We also incorporated ideas from Dynamic Programming such as bootstrapping, and using the recursive form of the value function to estimate the return.
When we put these two together, we get TD(0)
, where instead of taking the sample mean of returns, we take sample mean of estimated returns, based on the current reward, $r$, and the next state value, $V(s')$.

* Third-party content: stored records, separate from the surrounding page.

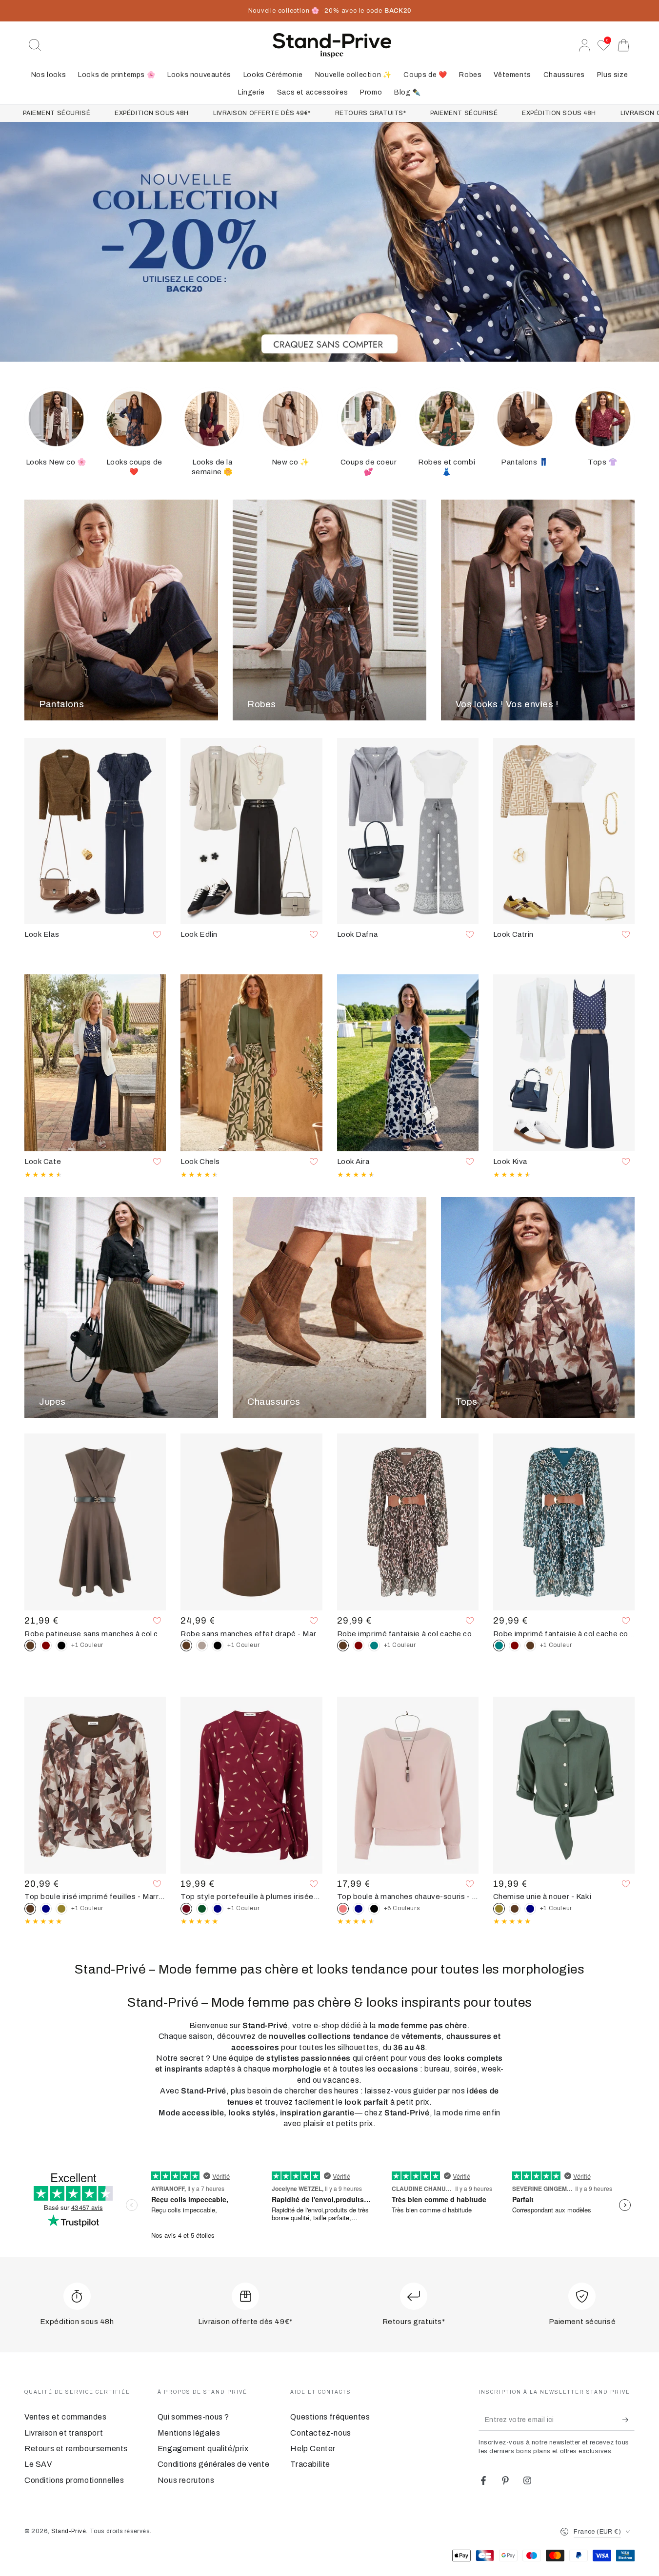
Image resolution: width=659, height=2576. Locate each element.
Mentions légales (189, 2433)
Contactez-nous (320, 2433)
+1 (87, 1645)
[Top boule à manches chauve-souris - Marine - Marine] (358, 1909)
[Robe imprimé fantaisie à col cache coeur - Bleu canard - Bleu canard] (374, 1645)
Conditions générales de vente (213, 2464)
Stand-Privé (68, 2531)
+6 (402, 1908)
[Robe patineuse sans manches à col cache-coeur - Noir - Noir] (61, 1645)
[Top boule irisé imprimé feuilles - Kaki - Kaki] (61, 1909)
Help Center (313, 2448)
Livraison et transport (63, 2433)
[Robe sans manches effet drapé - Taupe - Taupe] (202, 1645)
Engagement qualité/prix (203, 2448)
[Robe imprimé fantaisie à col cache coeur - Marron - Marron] (530, 1645)
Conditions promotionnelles (74, 2480)
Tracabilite (310, 2464)
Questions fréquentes (330, 2417)
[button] (35, 45)
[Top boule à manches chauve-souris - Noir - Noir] (374, 1909)
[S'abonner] (628, 2419)
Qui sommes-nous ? (193, 2417)
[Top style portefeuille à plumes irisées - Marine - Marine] (217, 1909)
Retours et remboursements (76, 2448)
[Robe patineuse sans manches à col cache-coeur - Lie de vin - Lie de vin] (46, 1645)
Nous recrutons (186, 2480)
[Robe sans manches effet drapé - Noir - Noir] (217, 1645)
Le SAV (38, 2464)
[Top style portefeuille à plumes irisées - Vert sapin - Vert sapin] (202, 1909)
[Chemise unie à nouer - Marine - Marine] (530, 1909)
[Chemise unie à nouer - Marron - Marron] (514, 1909)
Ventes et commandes (65, 2417)
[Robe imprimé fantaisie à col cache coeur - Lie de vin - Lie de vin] (358, 1645)
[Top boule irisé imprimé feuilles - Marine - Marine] (46, 1909)
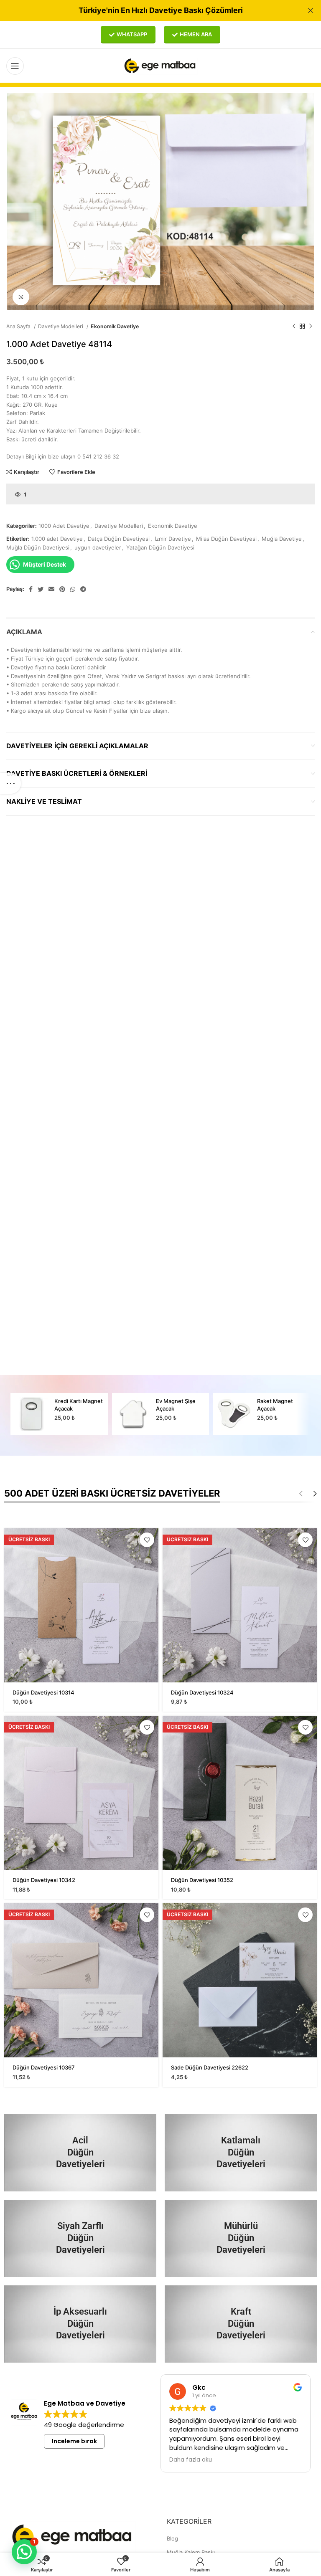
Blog (172, 2538)
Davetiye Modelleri (61, 326)
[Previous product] (294, 326)
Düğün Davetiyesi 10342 (44, 1880)
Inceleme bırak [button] (74, 2441)
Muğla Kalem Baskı (191, 2552)
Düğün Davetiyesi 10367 (44, 2067)
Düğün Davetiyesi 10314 (43, 1692)
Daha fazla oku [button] (190, 2460)
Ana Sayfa (19, 326)
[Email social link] (51, 589)
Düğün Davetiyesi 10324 (202, 1692)
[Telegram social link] (83, 589)
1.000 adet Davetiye (57, 538)
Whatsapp (132, 34)
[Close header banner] (310, 10)
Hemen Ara (196, 34)
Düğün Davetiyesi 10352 (202, 1880)
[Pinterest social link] (62, 589)
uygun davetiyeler (97, 547)
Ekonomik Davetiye (115, 326)
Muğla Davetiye (282, 538)
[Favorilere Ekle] (147, 1539)
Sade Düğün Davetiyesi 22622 (209, 2067)
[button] (24, 2551)
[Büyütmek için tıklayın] (21, 297)
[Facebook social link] (30, 589)
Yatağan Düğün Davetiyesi (160, 547)
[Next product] (310, 326)
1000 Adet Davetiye (63, 525)
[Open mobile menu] (15, 66)
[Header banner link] (148, 10)
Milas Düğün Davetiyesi (226, 538)
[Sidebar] (10, 783)
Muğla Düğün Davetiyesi (37, 547)
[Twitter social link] (40, 589)
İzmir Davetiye (173, 538)
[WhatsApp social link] (73, 589)
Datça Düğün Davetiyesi (119, 538)
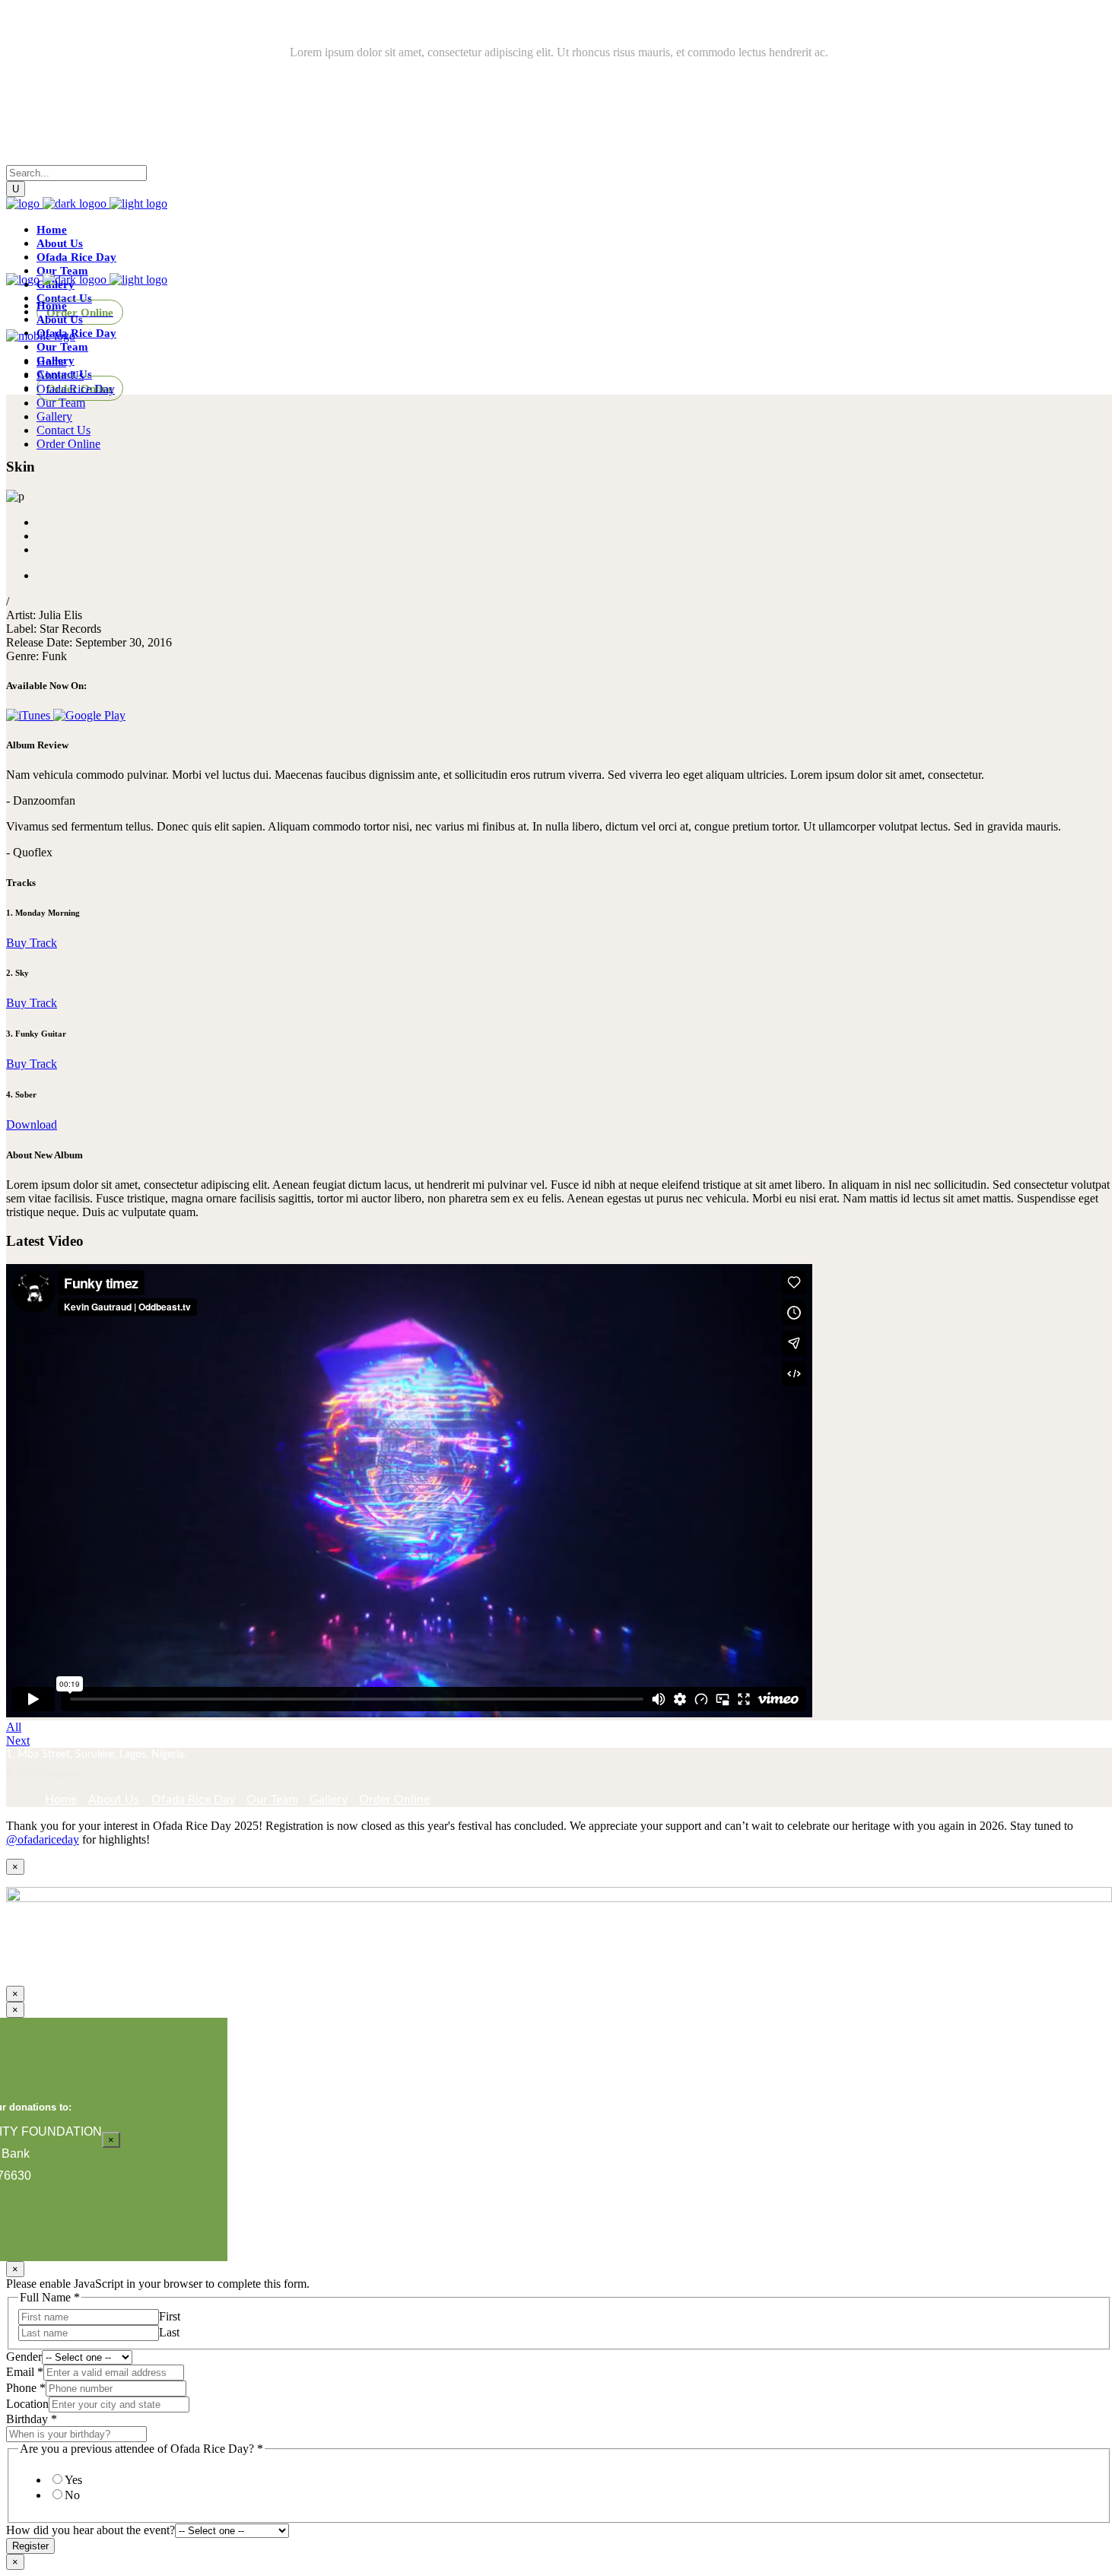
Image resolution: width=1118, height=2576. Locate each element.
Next (18, 1740)
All (13, 1726)
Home (61, 1799)
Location (27, 2403)
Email (24, 2371)
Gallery (329, 1799)
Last (169, 2332)
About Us (113, 1799)
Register (30, 2546)
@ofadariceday (42, 1839)
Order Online (394, 1799)
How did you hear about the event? (90, 2530)
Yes (73, 2479)
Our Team (272, 1799)
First (169, 2316)
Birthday (31, 2418)
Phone (26, 2387)
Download (31, 1124)
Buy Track (31, 942)
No (72, 2495)
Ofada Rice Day (193, 1799)
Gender (24, 2356)
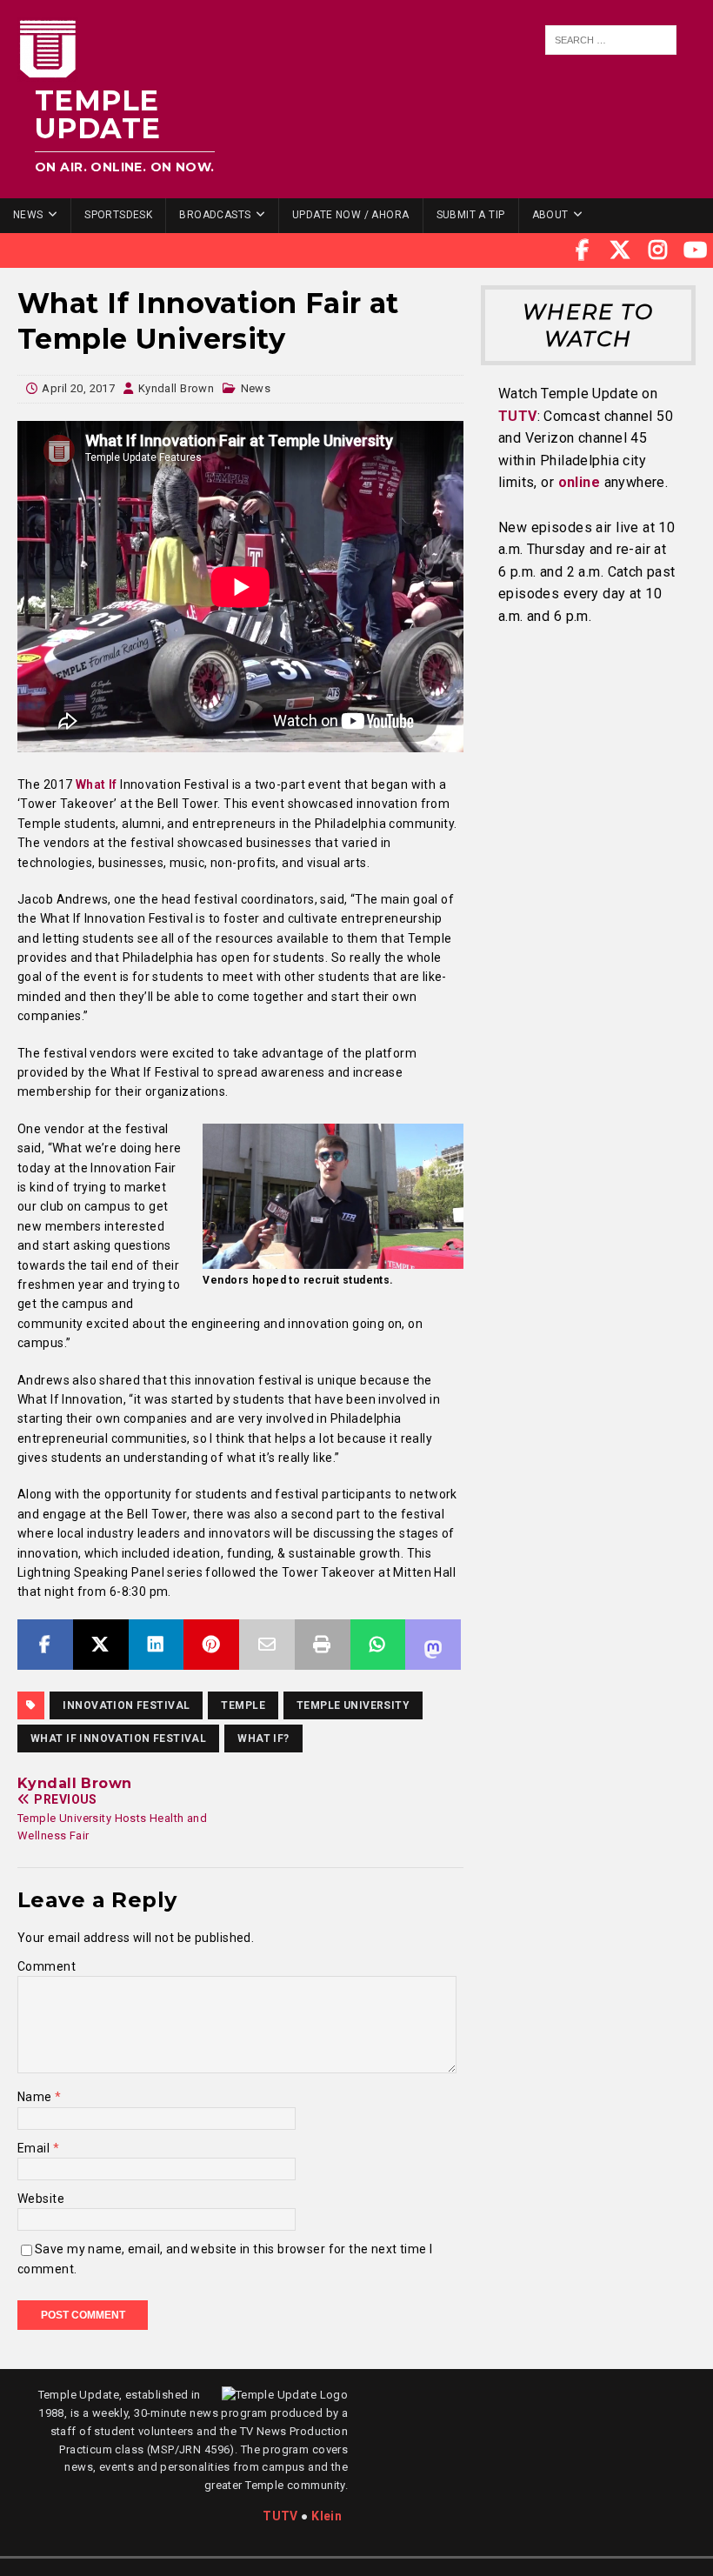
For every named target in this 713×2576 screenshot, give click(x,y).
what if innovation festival (118, 1738)
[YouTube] (695, 250)
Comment (46, 1966)
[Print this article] (322, 1644)
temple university (353, 1705)
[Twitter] (620, 250)
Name (36, 2097)
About (550, 215)
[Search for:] (610, 40)
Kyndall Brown (176, 388)
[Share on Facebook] (45, 1644)
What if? (263, 1738)
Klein (326, 2516)
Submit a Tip (470, 215)
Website (40, 2199)
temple (243, 1705)
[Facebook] (582, 250)
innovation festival (126, 1705)
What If (96, 784)
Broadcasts (214, 215)
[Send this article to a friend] (267, 1644)
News (28, 215)
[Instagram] (658, 250)
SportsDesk (118, 215)
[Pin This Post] (211, 1644)
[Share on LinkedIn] (156, 1644)
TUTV (517, 416)
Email (35, 2148)
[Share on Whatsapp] (378, 1644)
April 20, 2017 (78, 388)
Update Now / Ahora (351, 215)
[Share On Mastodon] (433, 1644)
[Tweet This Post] (101, 1644)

For the control problem, we saw that again we needed to use the action value function instead of the state-value function, for the same reason as Monte Carlo Estimation. We derived the SARSA algorithm which combines ideas from value iteration, and TD(0)
. We then discussed the difference between on-policy and off-policy algorithms and we determined in hindsight that all of the control solutions that we have seen have been on-policy, until now. At this point we learned about an off-policy control solution, Q-Learning (which has gained traction recently, in part due to deep Q-Learning).
One disadvantage of all of these methods, is that they require us to estimate $Q$. As we learned early on, the state space can easily become infeasible to enumerate, and then on top of that for every state you need to enumerate all of the possible actions as well. So, in real world problems it is very possible that $Q$ does not even fit into memory! The method of measuring $Q(s,a)$ and storing it as a dictionary is called the tabular method. In fact, all of the methods we have learned about so far have been tabular methods. As you may imagine, tabular methods are only practical for small problems. In the next section, we will learn a new technique that helps us get around this problem, using function approximation. This will allow us to compress the amount of space that we need to represent $Q$.